___ ARTICLE

Vitesse, mémoire et souplesse limitées

Finalement, avec ces deux derniers modules, de Reffye peut faire représenter à l’ordinateur un arbre subissant son propre poids, sous n’importe quel angle de vue et avec une prise en compte de la perspective. Il s’agit d’une projection encore plus visuellement réaliste, car elle est effectuée sans rabattement comme c’était en revanche le cas pour les simples « représentations graphiques ». De Reffye donne la liste intégrale des programmes HPL en annexe : ils occupent de 100 à 152 lignes. Le programme le plus long prend 5,5 Ko de mémoire vive. C’est-à-dire qu’ils utilisent parfois presque la moitié de la mémoire disponible (15 Ko). De plus la plupart des registres sont employés. De fait, les points calculés sont dessinés au moment même où ils sont calculés : pour des raisons de limitation en mémoire, ils ne demeurent plus directement accessibles après coup. Ces limitations en mémoire sont par ailleurs contournées par une programmation qui utilise massivement la récursivité et la définition des tâches sous la forme de sous-routines que le programme principal appelle un grand nombre de fois.

______

CONSIGNES DE L'EXERCICE
Répondez aux questions suivantes à partir de l'article :
(a) Combien de lignes occupent les programmes HPL ?
(b) Quelle quantité de mémoire vive le programme le plus long requiert-il ?
(c) Par quels procédés de programmation les limitations en mémoire sont-elles contournées ?

___ DONNÉES BRUTES

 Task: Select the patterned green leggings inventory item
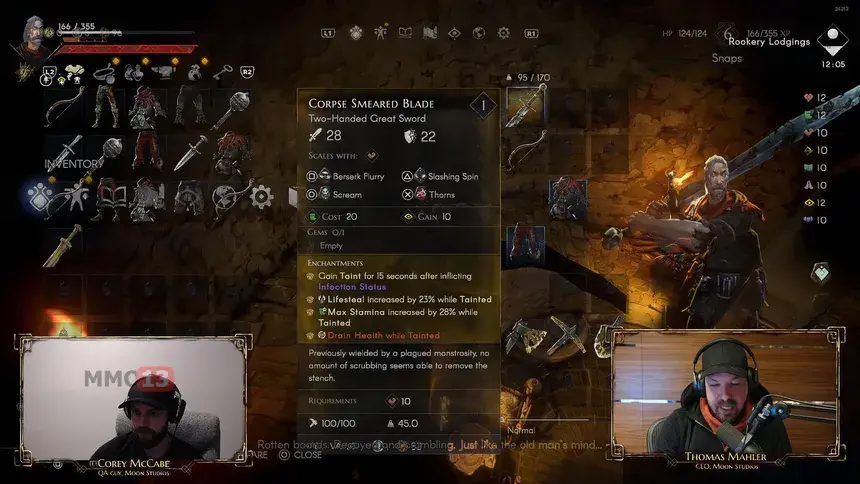[105, 103]
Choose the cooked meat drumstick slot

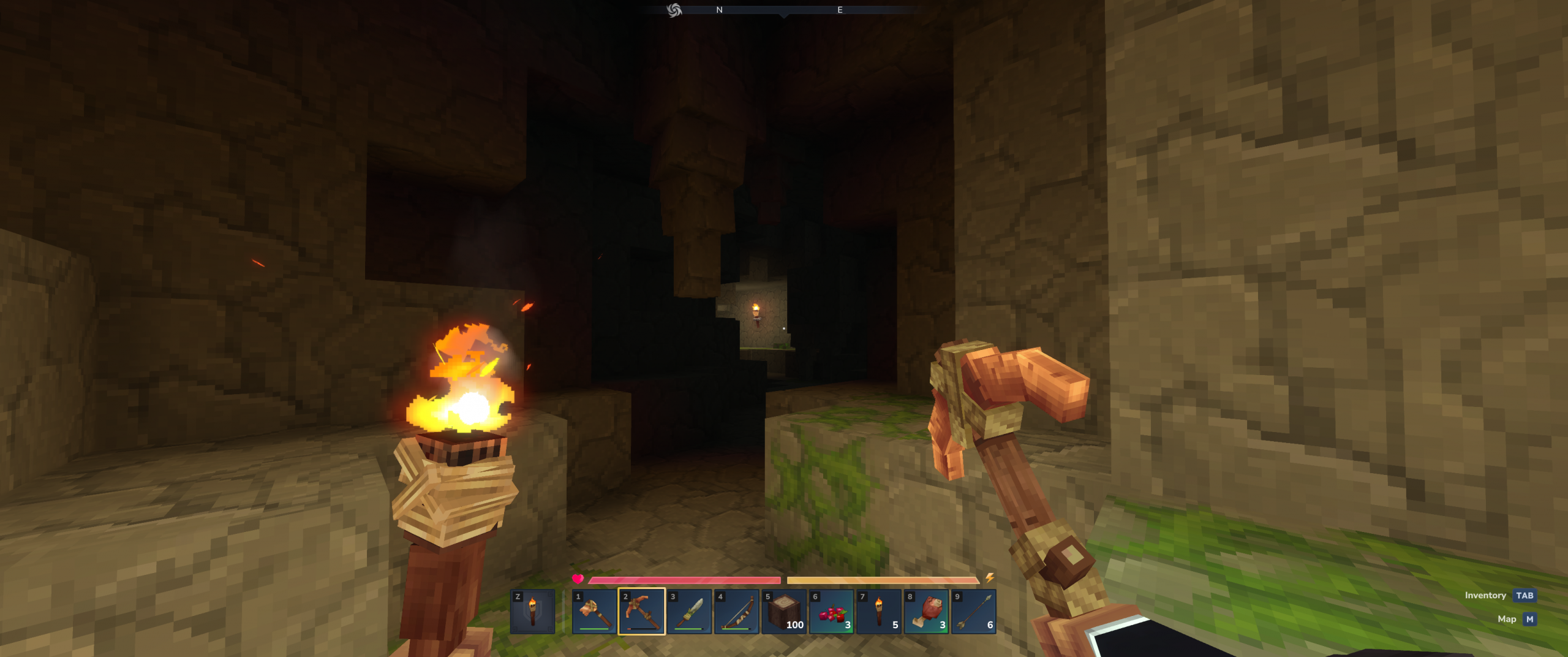(926, 612)
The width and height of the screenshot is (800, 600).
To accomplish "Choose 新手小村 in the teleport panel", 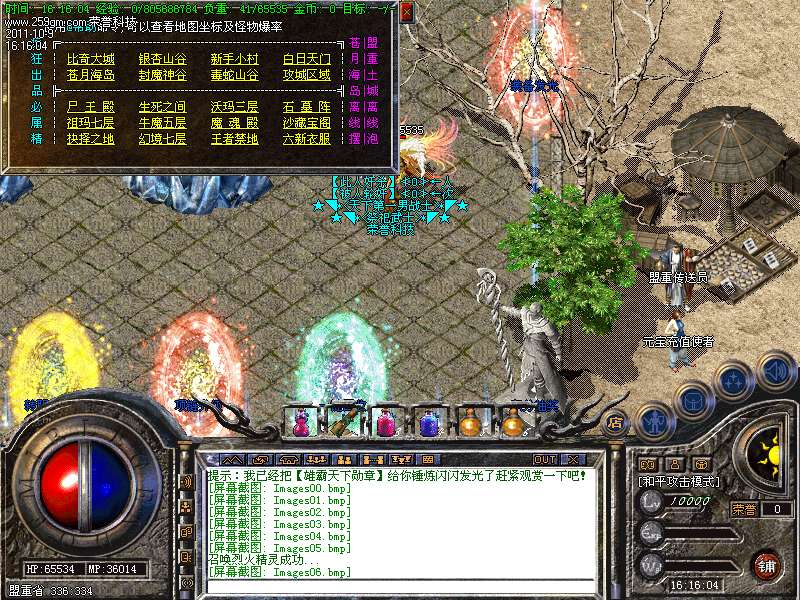I will tap(234, 59).
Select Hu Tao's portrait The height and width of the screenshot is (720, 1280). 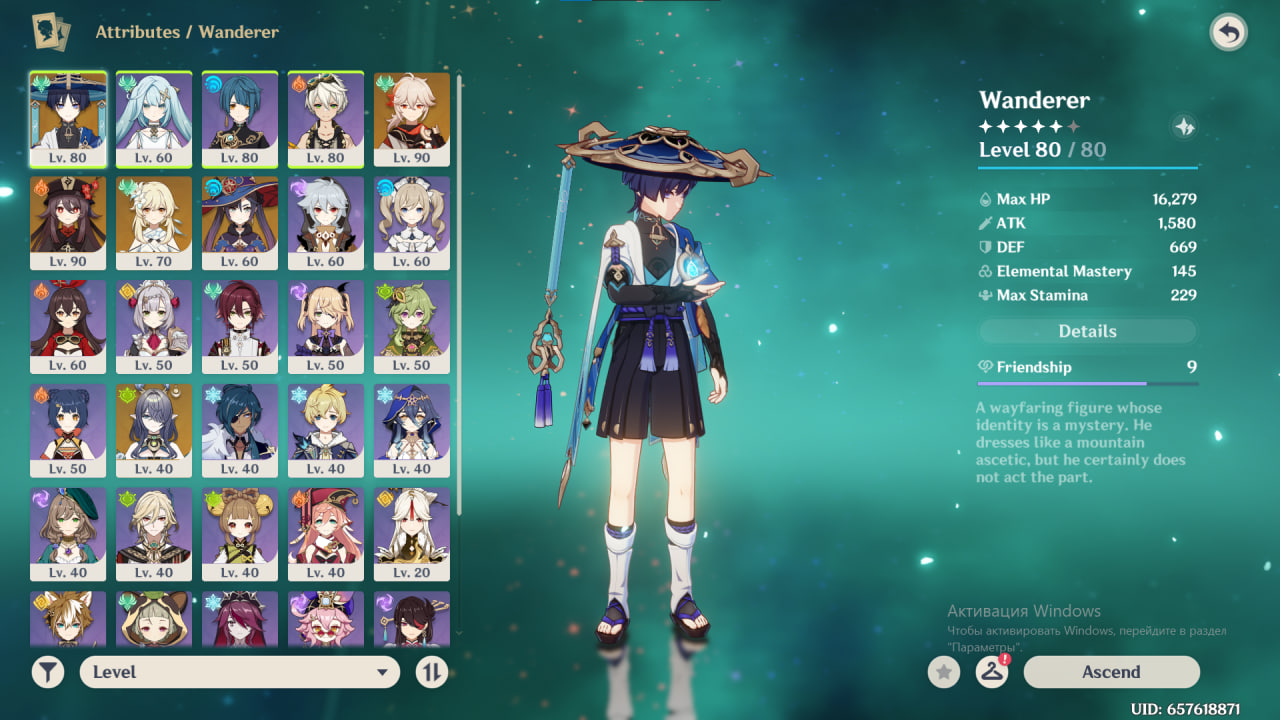coord(68,222)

______

RÉSULTAT DE LA TÂCHE
(a) De 100 à 152 lignes.
(b) 5,5 Ko.
(c) Par un usage massif de la récursivité et par la définition des tâches sous la forme de sous-routines que le programme principal appelle un grand nombre de fois.